◆ Task prompt
When a line of the material has the word "agent" in it, copy that line.

◆ The records
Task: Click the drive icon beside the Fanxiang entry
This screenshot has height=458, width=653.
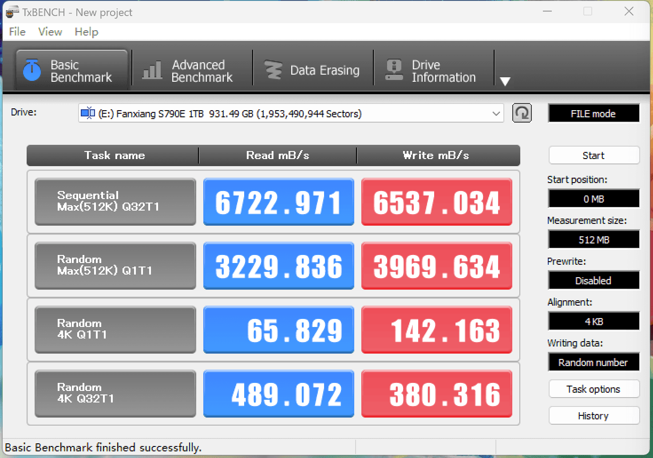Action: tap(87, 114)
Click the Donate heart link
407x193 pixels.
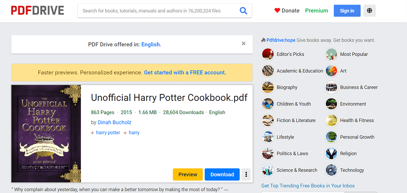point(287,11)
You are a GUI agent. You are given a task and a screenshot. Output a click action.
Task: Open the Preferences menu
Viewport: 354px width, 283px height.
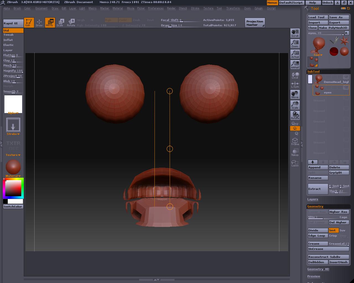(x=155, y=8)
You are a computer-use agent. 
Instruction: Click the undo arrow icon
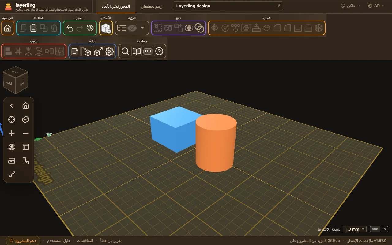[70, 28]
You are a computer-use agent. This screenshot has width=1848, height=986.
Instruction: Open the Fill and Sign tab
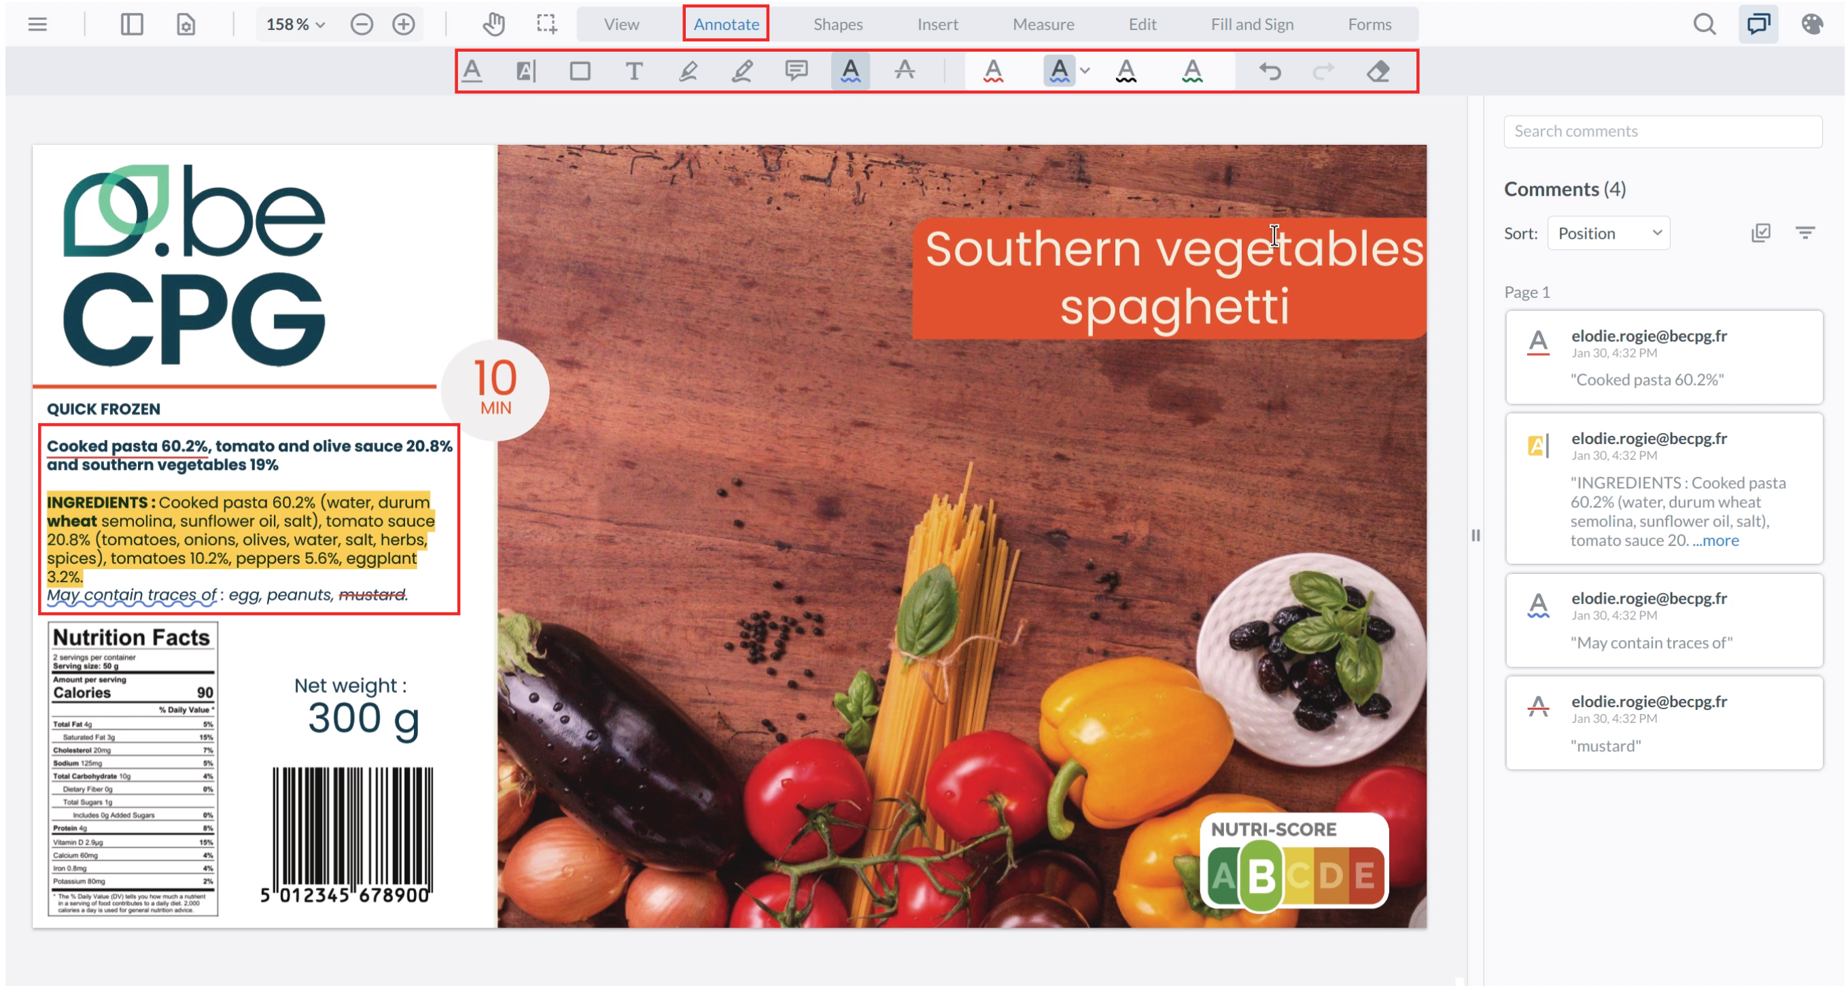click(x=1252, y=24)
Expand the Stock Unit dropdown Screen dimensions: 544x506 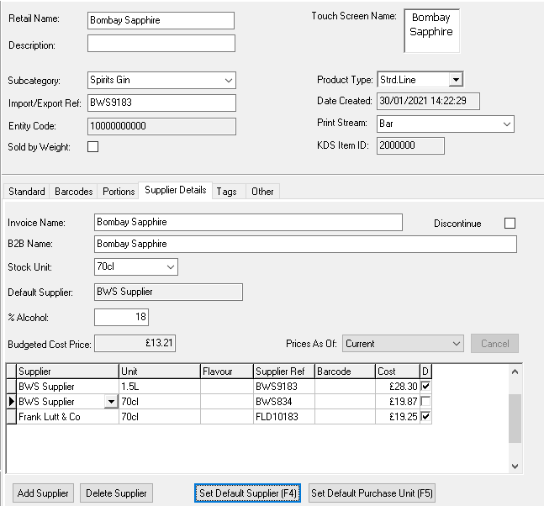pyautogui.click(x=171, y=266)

==

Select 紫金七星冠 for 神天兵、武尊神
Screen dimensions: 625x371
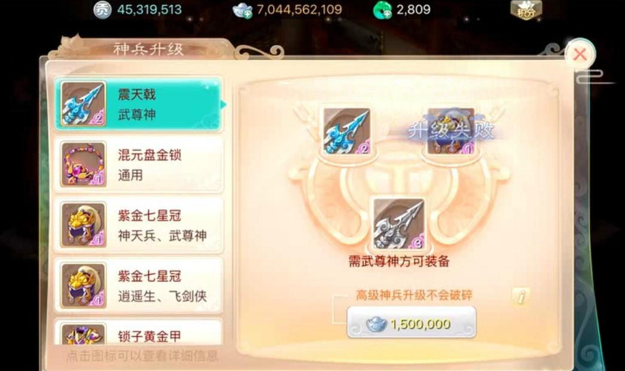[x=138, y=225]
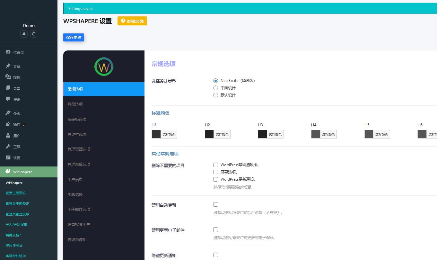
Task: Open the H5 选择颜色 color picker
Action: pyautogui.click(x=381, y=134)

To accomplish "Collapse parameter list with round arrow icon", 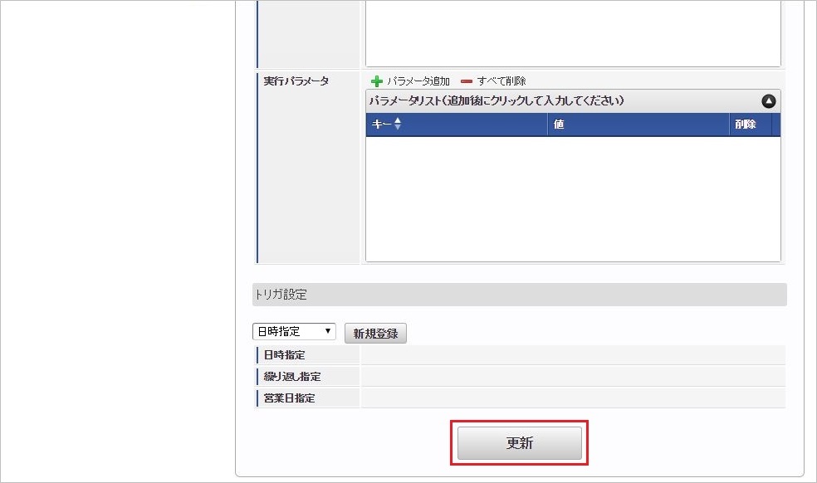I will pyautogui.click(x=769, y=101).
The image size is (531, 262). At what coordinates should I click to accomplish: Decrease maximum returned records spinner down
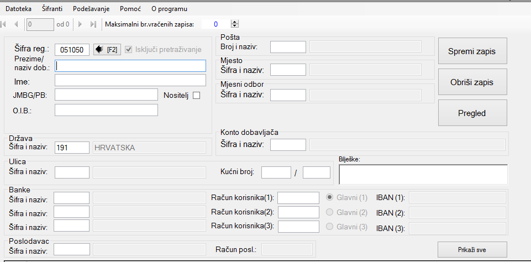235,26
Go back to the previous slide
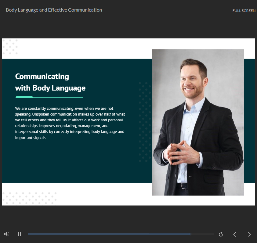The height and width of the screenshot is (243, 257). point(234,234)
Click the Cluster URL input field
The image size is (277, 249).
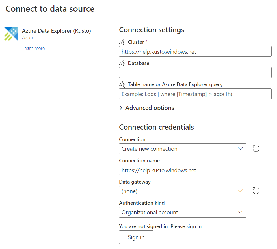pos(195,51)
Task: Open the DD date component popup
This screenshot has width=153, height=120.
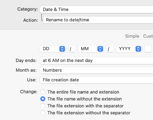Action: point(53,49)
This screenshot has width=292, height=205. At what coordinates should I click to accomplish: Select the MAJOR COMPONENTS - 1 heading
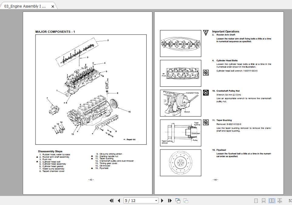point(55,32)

◆ Result
You are a GUI agent. You are given a task and a screenshot. Output a click action.
You are a computer-use agent. 
You are a computer-use agent. This screenshot has width=1848, height=986.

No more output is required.